Antakyalı iki depremzede kardeş Ankara’da kurdukları atölyeyle hayata tutundu.
Kahramanmaraş merkezli depremin yıkıma yol açtığı Hatay’ın Antakya ilçesinden Ankara’ya gelerek yerleşen Abdurrahman ve Ahmet Selami kardeşler, Ulus Anafartalar Caddesi’nde kurdukları atölyede ayakkabı parçası üreterek ailelerini geçindiriyor.
6 Şubat’taki depremlerden önce Antakya’da saya (ayakkabının yumuşak üst bölümü) üretimi yapan iki kardeş, afetin ardından başkente geldi. Ankara Umum Ayakkabıcılar ve Çantacılar Esnaf ve Sanatkarlar Odasının desteğiyle Ulus Anafartalar Caddesi’nde kendi atölyesini açan 22 yaşındaki Abdurrahman Selami ve 18 yaşındaki Ahmet Selami, üretime kaldıkları yerden devam etti. Yeni bir şehirde hayata tutunmaya çalışan iki kardeş, bir yandan da gelecek planları yapıyor.
Ahmet Selami, depreme ailesiyle Antakya’da yakalandığını söyledi. Enkazdan çıkan yakınları ve ailesiyle önce Osmaniye’ye gittiklerini, ardından da Ankara’ya geldiklerini belirten Selami, işlerine de burada devam ettiklerini dile getirdi.

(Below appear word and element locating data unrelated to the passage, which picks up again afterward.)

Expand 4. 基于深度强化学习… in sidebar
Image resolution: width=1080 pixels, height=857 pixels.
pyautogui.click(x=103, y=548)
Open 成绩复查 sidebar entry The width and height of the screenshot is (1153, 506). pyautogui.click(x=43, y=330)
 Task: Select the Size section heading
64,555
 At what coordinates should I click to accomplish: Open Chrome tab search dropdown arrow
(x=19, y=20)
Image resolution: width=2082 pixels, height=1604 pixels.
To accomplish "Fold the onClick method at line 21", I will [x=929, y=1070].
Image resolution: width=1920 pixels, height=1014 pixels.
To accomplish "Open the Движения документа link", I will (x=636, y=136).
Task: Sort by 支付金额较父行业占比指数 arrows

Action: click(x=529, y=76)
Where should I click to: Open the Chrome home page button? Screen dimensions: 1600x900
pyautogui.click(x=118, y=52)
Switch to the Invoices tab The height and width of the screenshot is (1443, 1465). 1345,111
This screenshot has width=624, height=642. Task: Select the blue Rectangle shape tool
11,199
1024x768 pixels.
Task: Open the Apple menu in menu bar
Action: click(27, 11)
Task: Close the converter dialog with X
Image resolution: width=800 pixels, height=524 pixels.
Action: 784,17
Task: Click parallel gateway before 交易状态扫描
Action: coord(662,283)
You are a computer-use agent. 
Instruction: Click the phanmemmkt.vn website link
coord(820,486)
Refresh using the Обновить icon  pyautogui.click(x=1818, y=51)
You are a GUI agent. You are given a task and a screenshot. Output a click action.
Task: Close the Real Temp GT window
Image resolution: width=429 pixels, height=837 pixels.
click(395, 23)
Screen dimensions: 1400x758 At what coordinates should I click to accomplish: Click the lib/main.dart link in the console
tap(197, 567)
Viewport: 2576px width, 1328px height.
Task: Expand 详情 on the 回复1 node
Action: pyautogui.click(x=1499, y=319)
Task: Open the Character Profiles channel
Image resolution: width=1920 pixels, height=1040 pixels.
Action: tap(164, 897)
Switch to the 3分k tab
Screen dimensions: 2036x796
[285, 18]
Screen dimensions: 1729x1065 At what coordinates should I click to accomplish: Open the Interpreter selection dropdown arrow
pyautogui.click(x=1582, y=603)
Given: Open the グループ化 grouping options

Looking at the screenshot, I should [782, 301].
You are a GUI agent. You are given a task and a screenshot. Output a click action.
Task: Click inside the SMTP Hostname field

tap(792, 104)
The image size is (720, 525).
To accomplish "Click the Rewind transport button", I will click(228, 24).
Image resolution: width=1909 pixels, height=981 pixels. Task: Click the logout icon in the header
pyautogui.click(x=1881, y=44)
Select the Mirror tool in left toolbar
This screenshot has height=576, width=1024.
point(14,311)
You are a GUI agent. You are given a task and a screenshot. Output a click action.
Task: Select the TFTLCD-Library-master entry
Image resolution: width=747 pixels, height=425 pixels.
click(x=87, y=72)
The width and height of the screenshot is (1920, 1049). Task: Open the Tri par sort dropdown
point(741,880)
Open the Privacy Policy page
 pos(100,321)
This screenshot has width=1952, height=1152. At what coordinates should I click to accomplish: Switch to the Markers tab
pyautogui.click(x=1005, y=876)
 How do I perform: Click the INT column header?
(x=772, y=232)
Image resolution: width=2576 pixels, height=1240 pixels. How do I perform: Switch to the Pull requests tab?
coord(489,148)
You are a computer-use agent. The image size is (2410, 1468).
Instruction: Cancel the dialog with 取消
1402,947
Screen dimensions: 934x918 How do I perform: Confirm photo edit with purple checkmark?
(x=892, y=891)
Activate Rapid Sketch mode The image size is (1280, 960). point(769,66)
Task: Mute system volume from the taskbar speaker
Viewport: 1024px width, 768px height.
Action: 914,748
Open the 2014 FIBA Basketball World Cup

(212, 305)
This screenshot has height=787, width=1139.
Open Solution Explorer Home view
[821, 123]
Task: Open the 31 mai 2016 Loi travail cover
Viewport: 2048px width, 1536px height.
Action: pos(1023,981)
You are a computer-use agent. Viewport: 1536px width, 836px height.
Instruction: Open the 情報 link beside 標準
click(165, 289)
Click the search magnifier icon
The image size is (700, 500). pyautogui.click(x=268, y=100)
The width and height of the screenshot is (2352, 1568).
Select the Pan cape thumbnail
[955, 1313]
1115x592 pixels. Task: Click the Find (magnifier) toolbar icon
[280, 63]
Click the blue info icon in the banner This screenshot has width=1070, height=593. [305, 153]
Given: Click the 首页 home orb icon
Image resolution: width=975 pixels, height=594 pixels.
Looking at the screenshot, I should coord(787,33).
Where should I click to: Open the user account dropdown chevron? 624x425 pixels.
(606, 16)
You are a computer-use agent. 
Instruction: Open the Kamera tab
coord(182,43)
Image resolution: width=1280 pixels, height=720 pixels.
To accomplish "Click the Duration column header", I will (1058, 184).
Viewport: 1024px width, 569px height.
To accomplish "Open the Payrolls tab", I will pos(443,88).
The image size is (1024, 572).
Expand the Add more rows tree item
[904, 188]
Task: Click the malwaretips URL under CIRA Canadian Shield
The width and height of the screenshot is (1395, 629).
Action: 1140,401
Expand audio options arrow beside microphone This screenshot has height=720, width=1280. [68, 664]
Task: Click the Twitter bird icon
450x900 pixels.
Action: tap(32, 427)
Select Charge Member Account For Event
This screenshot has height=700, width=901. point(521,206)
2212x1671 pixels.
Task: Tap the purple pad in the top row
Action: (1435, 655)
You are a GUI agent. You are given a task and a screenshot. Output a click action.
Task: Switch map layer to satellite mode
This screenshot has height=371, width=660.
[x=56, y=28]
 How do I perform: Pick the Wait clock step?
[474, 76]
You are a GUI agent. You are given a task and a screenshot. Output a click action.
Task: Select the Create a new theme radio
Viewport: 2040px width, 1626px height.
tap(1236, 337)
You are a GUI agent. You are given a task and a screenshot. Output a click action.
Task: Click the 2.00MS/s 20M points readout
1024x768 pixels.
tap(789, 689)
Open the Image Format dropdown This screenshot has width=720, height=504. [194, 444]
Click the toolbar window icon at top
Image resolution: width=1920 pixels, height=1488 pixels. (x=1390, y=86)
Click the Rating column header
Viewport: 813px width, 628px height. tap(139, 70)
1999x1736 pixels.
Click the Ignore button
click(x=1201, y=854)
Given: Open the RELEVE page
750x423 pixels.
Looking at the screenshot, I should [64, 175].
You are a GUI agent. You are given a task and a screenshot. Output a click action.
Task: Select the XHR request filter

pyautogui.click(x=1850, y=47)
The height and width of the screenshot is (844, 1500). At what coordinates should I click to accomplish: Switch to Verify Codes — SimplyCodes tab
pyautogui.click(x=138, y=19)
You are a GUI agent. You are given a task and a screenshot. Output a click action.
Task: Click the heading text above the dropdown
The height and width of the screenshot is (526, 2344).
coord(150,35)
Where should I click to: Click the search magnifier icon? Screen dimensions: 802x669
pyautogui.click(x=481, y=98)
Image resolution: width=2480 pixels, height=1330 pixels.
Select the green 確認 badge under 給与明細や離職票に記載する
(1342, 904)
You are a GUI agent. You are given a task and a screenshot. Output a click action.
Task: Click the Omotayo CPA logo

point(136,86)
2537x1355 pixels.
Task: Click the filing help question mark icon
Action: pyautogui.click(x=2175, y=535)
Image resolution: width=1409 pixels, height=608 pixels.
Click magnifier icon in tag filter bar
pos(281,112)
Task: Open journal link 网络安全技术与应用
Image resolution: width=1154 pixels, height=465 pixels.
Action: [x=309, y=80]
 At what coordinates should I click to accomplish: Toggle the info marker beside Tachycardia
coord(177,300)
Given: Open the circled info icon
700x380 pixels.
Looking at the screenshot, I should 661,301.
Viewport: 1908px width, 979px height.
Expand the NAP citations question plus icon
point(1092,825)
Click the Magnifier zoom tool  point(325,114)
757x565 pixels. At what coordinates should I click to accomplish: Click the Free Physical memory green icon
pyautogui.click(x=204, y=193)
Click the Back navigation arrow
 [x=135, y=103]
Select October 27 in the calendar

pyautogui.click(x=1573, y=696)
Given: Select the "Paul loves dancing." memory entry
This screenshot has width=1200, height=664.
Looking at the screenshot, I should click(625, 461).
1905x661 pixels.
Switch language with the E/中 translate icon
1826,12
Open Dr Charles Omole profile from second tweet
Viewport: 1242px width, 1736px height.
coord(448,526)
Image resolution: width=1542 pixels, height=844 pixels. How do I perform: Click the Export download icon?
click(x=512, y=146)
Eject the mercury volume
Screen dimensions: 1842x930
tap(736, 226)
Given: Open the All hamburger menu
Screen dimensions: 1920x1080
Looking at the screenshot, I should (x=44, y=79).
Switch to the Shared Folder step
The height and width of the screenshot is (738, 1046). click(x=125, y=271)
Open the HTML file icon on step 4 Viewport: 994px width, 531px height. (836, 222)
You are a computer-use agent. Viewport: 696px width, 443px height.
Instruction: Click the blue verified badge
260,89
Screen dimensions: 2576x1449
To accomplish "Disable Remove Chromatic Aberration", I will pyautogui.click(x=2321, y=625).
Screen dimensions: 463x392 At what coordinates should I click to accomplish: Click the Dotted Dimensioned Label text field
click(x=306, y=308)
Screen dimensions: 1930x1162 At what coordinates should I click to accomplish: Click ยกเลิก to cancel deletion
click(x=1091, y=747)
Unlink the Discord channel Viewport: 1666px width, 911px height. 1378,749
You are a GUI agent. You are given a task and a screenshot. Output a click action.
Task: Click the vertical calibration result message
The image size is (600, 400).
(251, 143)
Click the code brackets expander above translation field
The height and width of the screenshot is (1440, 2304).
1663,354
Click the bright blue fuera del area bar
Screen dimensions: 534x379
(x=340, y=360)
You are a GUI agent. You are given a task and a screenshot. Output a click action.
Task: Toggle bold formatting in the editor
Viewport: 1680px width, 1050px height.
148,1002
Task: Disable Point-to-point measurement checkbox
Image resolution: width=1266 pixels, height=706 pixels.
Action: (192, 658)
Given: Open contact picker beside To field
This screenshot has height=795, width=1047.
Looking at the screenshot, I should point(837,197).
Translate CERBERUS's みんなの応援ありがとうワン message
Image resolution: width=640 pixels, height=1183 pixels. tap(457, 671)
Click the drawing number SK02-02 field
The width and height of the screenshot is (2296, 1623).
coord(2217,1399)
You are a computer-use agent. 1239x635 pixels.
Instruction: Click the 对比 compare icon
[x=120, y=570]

Ahmet Selami, küçük yaşlardan beri ağabeyiyle saya üretimi yaptığını belirterek, Ankara’da kurdukları atölyede de bu işi sürdürdüklerini anlattı. Yeni bir şehre alışmaya çalıştıklarını vurgulayan Selami, “Yaklaşık üç haftadır Ankara’da kurduğumuz atölyede üretime devam ediyoruz. Yeni bir şehre alışmaya çalışıyoruz. Ben ağabeyimden öğrendiğim bu mesleğe devam ediyorum ama bir yandan da okuyup bilgisayar mühendisi olmak istiyorum.” dedi.
“Hayat Devam Ediyor”
Ağabey Abdurrahman Selami de deprem olduğu sırada İstanbul’da bulunduğunu söyledi. Afetin ardından Antakya’ya ailesini bulmaya gittiğini anlatan Selami, şöyle konuştu:
“Ailem Antakya’da depreme yakalandı. Ben İstanbul’da çalışıyordum. Deprem olduğu zaman Antakya’ya gittim. Ailemi bulduktan sonra Ankara’ya geldik. Burada üretim atölyesi kurduk, mesleğimiz olan saya üretimine devam ediyoruz. Saya ayakkabının üst bölümüdür. Parçaları alıp birleştiriyor, makinelerde dikiyoruz, sonra da ayakkabı üretim atölyelerine veriyoruz. Günde yaklaşık 30 çift saya üretiyoruz. Depremi yaşamak, başka bir şehre gelmek zor ama mecburuz. Hayat devam ediyor.”